Rising rents and globalization are changing the social fabric of Czech cities

Long-time inhabitants are being displaced by the younger generation and by foreign residents, resulting in an exodus to the suburbs.

 William Nattrass

Written by William Nattrass
Published on 22.08.2021 12:00 (updated on 22.08.2021)

Living in a city is becoming ever more expensive, and the departure of long-time local inhabitants from major cities is a common feature around the world. This phenomenon is also being seen in the Czech Republic, and especially in Prague. As rental prices increase and the cost of living soars, life in the city center is becoming unsustainable for many long-time inhabitants without cash to spare.

Many older inhabitants and those who work in low-income jobs simply cannot afford to live in the center of cities like Prague anymore, leading to an exodus to suburbs, small towns, and country villages, where the cost of living is usually cheaper. Such displacement is particularly common among traditionally marginalized groups, according to experts.

“Displacement to ghettos in smaller towns has been relatively commonplace in recent decades, most often with marginalized groups, especially Roma people,” says urban anthropologist Michal Lehečka, speaking to Czech server Aktualne.cz.

Although prices dipped during the pandemic, Prague rents have been increasing year-on-year at a rate of around 7.4 percent in the long-term. In 2017, the growth rate was a whopping 12.5 percent. And it is no coincidence that the Prague districts with the highest rental costs are also its most central, including Malá Strana, Josefov, Nové Město and Vinohrady.

Especially in Prague, long-term inhabitants are being replaced by an influx of younger people who take higher-paying jobs in the city center and who tend to be happier paying out higher sums in rent. Foreign inhabitants from affluent countries in western Europe and the U.S.A. also constitute a growing proportion of city center residents.

Competition for living space in Czech city centers isn’t helped by the use of many flats for lucrative short-term rentals and the conversion of residential buildings into hotels to meet tourist demand. Flats in cities such as Prague are meanwhile often targeted by investors as a safe bet, bought in large quantities, and left empty to accumulate value.

“All these factors create a mushroom effect driving many people to seriously consider or actually go through with an escape from cities like Prague,” says Lehečka.

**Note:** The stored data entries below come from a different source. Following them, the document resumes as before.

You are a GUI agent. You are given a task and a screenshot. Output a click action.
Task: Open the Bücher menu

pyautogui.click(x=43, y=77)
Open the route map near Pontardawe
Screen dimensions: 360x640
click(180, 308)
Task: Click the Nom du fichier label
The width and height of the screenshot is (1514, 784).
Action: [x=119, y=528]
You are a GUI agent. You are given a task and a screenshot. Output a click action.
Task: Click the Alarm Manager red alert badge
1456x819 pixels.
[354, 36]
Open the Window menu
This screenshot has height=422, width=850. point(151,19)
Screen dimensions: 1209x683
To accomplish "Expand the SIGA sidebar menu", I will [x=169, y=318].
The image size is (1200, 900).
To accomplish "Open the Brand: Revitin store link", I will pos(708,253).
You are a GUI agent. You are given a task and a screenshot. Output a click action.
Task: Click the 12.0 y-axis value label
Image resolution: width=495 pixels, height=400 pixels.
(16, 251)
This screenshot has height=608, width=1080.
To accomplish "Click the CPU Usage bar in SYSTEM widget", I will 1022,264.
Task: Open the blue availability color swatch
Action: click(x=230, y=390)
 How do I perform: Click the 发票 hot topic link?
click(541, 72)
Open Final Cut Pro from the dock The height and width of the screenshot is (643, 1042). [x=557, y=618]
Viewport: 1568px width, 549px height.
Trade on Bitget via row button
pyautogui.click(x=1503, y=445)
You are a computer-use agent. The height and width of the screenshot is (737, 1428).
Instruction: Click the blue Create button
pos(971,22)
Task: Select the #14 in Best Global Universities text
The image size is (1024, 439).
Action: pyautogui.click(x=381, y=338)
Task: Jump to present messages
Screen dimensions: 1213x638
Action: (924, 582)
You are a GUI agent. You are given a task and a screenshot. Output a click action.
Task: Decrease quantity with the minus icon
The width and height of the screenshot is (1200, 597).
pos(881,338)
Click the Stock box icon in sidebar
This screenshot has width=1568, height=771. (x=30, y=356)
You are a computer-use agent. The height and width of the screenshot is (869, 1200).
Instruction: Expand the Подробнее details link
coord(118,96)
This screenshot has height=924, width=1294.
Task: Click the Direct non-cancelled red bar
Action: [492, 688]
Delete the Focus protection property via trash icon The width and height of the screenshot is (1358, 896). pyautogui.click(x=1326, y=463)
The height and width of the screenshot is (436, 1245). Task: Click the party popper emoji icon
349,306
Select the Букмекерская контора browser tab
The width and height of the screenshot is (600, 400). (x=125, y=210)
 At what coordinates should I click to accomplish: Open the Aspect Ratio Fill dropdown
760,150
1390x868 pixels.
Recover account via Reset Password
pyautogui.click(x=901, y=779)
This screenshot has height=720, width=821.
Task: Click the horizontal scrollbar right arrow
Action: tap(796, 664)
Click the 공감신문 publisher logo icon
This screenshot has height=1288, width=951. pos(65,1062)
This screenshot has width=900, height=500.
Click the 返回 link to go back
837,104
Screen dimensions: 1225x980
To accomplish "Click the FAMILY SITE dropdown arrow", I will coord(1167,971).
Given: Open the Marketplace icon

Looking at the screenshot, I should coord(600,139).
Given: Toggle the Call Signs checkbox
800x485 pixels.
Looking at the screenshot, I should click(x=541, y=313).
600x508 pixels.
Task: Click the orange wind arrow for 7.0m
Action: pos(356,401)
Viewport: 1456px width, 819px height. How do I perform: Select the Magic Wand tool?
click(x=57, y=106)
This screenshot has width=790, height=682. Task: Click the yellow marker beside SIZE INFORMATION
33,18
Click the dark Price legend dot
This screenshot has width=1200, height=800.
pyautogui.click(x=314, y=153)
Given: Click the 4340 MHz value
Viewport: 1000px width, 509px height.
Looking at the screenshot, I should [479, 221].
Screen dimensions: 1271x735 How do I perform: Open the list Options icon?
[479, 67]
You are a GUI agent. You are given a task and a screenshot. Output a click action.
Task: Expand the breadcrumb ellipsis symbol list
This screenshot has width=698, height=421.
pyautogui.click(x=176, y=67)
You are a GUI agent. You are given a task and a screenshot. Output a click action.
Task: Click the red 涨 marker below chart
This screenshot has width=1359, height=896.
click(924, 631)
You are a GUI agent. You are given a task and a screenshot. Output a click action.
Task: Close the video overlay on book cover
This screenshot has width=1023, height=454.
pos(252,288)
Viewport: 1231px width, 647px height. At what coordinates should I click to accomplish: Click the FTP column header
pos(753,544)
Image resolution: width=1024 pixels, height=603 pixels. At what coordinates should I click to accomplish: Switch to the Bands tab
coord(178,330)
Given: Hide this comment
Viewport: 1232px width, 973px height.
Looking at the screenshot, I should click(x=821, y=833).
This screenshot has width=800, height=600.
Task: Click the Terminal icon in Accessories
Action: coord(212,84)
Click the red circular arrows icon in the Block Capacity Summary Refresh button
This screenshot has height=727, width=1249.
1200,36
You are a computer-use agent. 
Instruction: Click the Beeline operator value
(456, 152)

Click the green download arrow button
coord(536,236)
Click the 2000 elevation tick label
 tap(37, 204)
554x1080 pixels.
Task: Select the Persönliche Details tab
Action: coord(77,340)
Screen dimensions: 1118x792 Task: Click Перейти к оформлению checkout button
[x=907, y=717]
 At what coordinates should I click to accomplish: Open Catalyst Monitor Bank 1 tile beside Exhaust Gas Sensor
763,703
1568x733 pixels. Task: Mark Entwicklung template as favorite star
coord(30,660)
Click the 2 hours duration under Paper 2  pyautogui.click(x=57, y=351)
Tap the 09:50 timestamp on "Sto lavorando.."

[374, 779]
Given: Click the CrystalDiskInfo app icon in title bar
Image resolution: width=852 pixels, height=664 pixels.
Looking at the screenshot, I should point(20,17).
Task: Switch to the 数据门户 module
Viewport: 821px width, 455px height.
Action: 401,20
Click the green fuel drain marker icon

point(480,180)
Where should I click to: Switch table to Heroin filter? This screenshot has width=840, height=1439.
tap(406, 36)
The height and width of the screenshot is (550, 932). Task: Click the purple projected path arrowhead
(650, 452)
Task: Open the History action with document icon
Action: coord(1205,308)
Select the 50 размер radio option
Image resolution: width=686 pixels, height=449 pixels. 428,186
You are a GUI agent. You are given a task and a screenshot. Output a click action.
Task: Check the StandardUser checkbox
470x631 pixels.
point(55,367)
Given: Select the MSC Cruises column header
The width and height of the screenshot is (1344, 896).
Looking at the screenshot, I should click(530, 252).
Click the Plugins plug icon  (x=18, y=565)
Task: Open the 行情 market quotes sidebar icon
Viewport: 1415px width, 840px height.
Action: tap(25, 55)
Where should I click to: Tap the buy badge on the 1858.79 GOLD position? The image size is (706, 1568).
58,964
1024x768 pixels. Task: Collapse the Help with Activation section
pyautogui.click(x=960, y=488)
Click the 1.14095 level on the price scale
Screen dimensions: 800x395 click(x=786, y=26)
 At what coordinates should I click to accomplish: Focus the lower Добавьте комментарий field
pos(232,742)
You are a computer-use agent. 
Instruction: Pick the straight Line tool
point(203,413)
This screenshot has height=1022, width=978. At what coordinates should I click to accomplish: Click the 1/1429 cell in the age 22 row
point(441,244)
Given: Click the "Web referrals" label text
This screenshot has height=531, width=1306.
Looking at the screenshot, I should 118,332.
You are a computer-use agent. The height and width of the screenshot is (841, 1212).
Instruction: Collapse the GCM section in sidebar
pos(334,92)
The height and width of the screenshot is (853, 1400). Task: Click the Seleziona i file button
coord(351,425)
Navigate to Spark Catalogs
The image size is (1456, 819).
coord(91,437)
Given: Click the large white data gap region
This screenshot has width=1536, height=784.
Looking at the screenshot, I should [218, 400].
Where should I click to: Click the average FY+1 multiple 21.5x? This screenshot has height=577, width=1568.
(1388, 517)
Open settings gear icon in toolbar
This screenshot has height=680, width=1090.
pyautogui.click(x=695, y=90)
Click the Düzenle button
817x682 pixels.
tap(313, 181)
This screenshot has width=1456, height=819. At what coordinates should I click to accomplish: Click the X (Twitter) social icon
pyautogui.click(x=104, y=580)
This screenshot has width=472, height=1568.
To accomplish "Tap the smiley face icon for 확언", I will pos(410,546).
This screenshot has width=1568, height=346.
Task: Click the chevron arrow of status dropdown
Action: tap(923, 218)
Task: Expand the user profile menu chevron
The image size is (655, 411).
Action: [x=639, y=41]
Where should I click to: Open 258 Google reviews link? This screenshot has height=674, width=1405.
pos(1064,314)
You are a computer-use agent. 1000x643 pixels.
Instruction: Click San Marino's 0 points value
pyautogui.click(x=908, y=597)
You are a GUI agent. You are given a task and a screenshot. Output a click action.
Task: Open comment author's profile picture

In Prague, a number of residential projects have sprung on the outskirts of the city providing lower living costs with continued access to the city center. Such projects go some way towards satisfying demand for affordable housing. In major cities, though, the residential market faces stiff competition for space from office developments. Rising construction costs are another complicating factor, currently being driven by higher prices for materials and logistical complications caused by the pandemic.

Unfortunately for low-income residents, resumed tourism and economic growth in the pre-pandemic period are only likely to put housing in Czech city centers even further out of reach. This means the exodus of long-time residents to suburbs and smaller towns isn't likely to end any time soon.